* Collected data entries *
┄┄┄┄┄┄
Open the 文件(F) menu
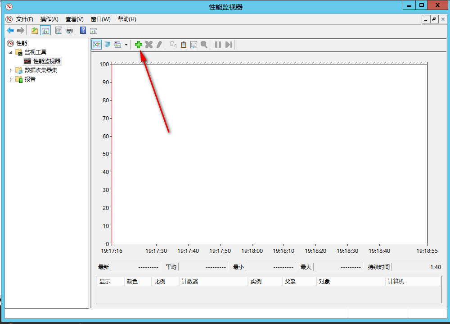The height and width of the screenshot is (324, 450). [25, 19]
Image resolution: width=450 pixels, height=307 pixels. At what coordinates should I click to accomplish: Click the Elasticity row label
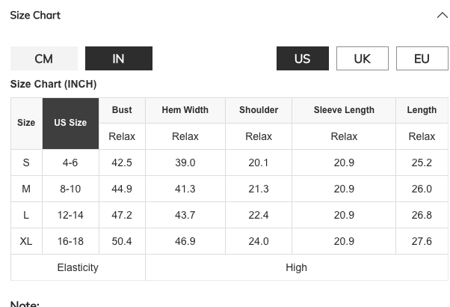coord(78,267)
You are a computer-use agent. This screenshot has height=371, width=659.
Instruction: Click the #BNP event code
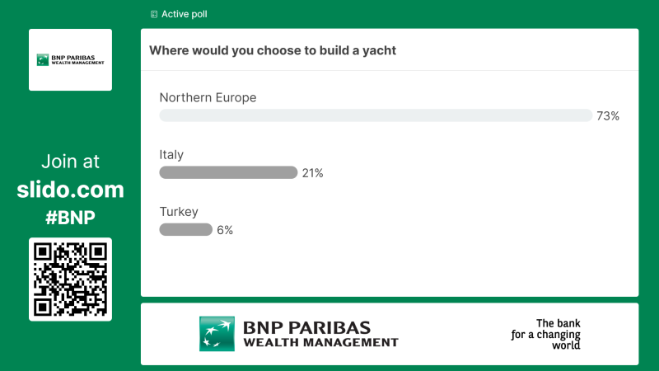point(70,218)
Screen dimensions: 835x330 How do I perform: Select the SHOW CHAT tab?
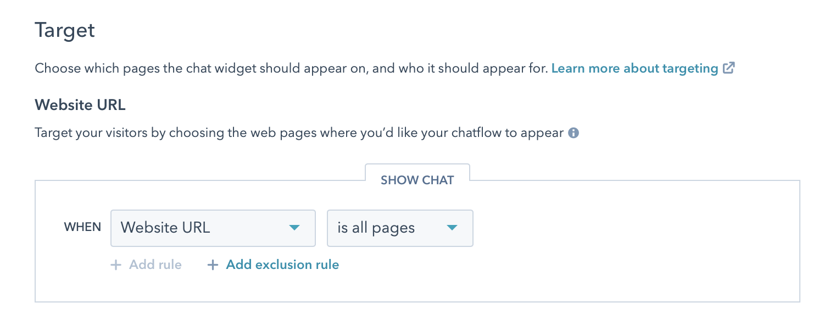point(418,180)
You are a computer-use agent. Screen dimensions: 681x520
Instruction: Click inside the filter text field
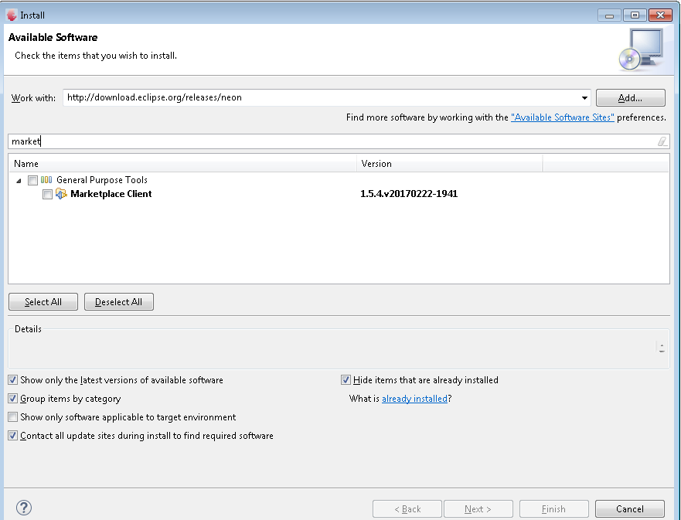[232, 141]
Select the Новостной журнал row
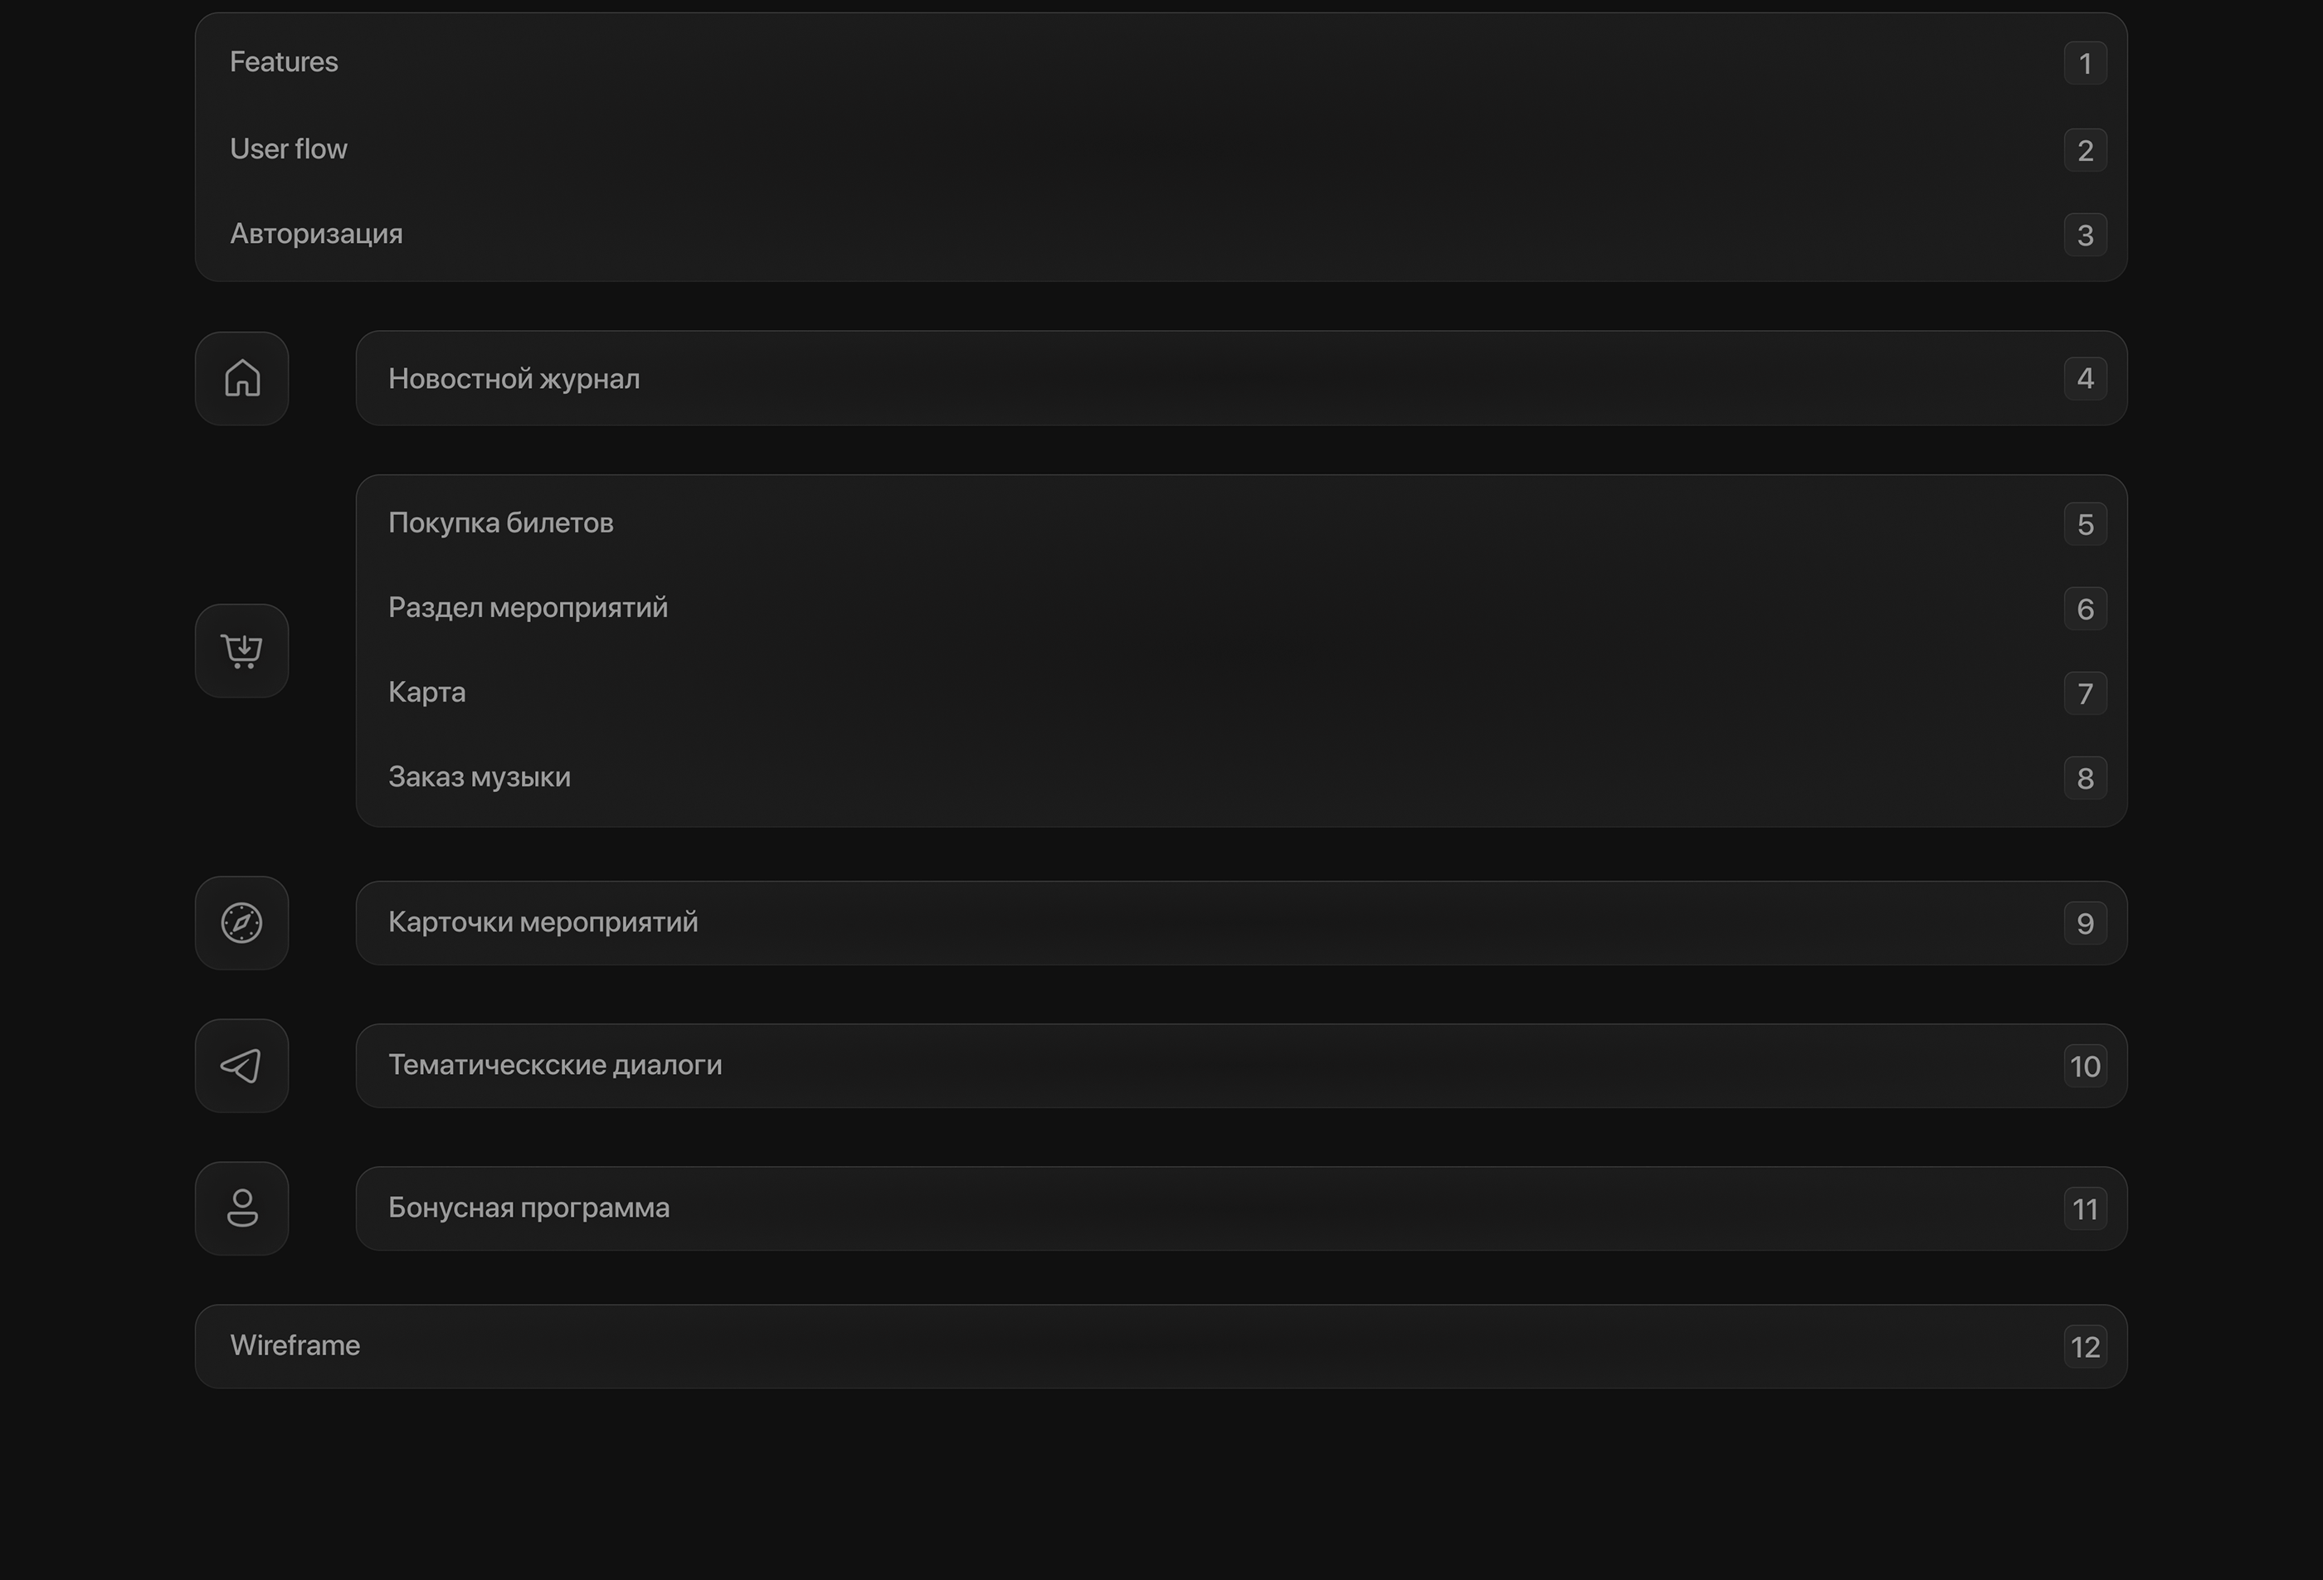 pos(514,379)
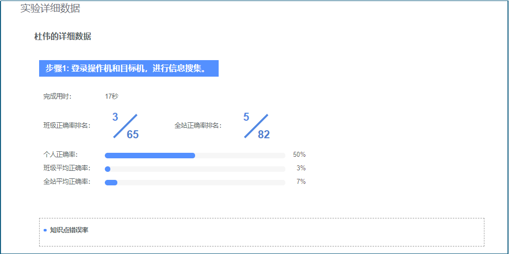The image size is (509, 254).
Task: Click the slash between 3 and 65
Action: [x=125, y=126]
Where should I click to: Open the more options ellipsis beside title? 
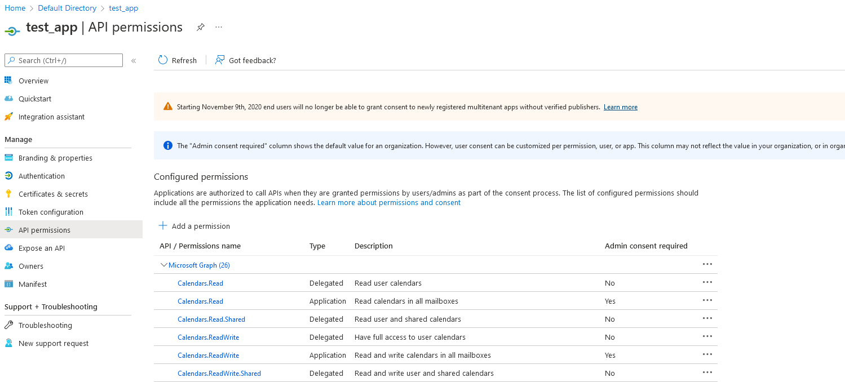coord(219,27)
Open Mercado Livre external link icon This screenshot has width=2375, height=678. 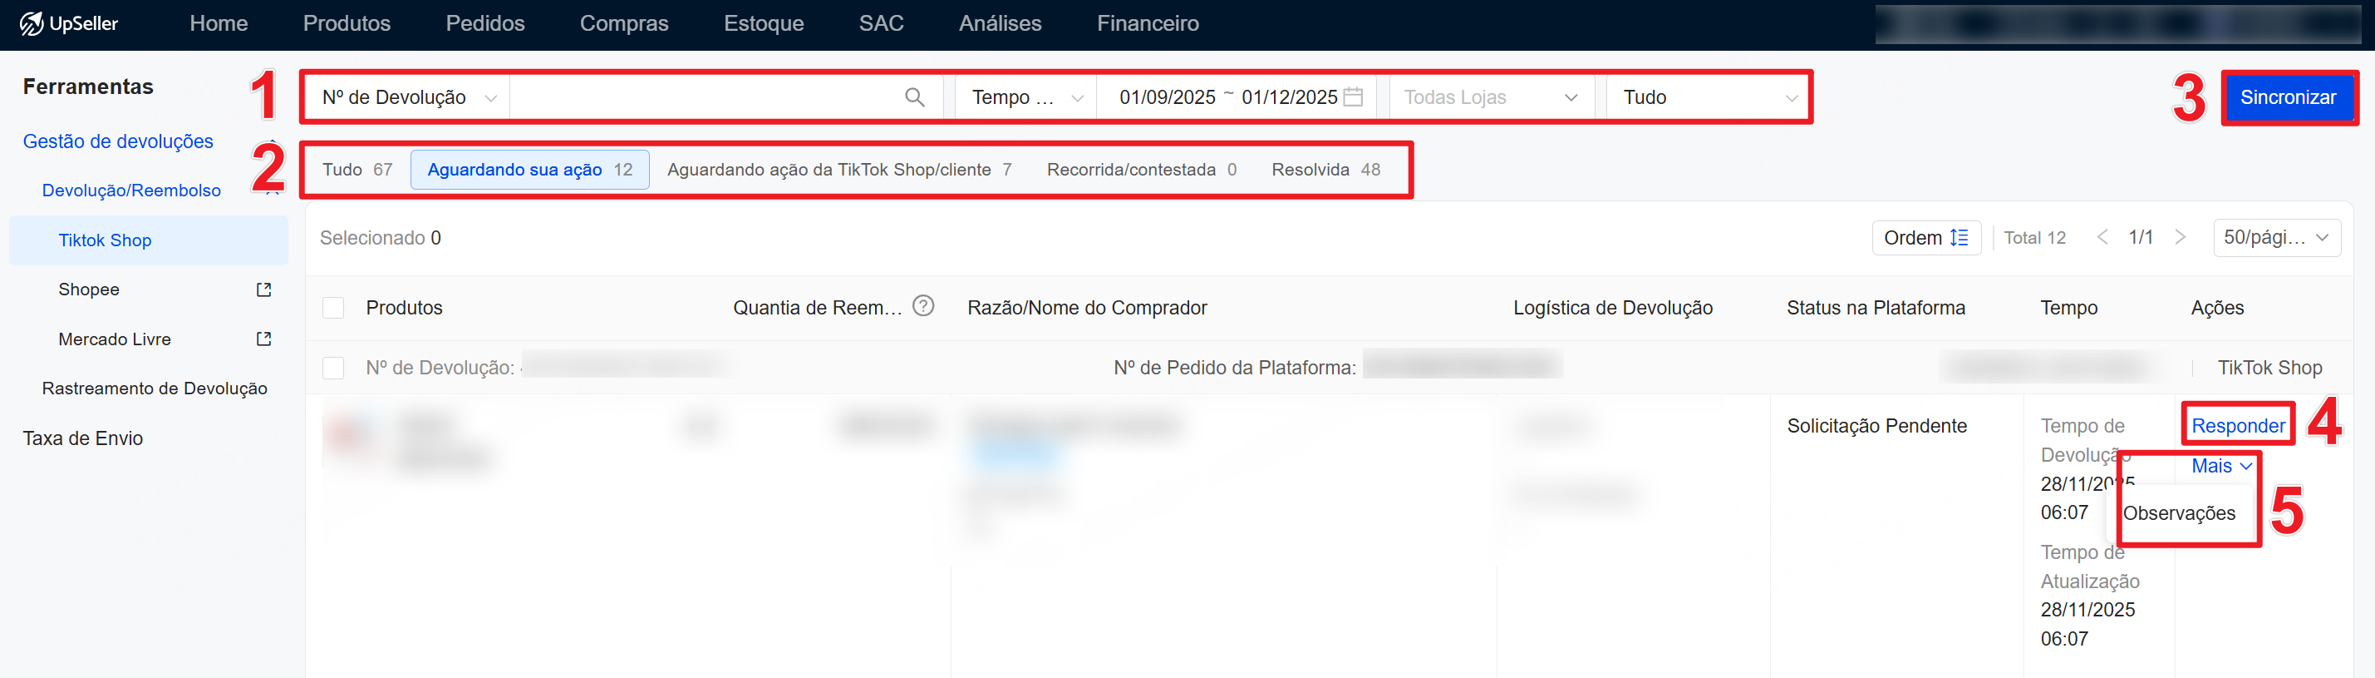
┄┄┄┄┄┄
* Work required *
Leave out the pictures; repeat the data exactly.

* Result for this exercise *
Open the 文件(F) menu
The height and width of the screenshot is (324, 450). [25, 19]
Image resolution: width=450 pixels, height=307 pixels. At what coordinates should I click to accomplish: Click the Elasticity row label
coord(78,267)
You are a computer-use agent. This screenshot has height=371, width=659.
Instruction: Click the #BNP event code
point(70,218)
Screen dimensions: 835x330 How do I perform: Select the SHOW CHAT tab?
point(418,180)
You are a computer-use agent. Screen dimensions: 681x520
Instruction: Click inside the filter text field
[232, 141]
Select the Новостной журнал row
 pos(514,379)
The image size is (509, 254).
Task: Click the slash between 3 and 65
Action: [x=125, y=126]
Where should I click to: Open the more options ellipsis beside title? 
coord(219,27)
Open Mercado Livre external link icon This screenshot has width=2375, height=678. 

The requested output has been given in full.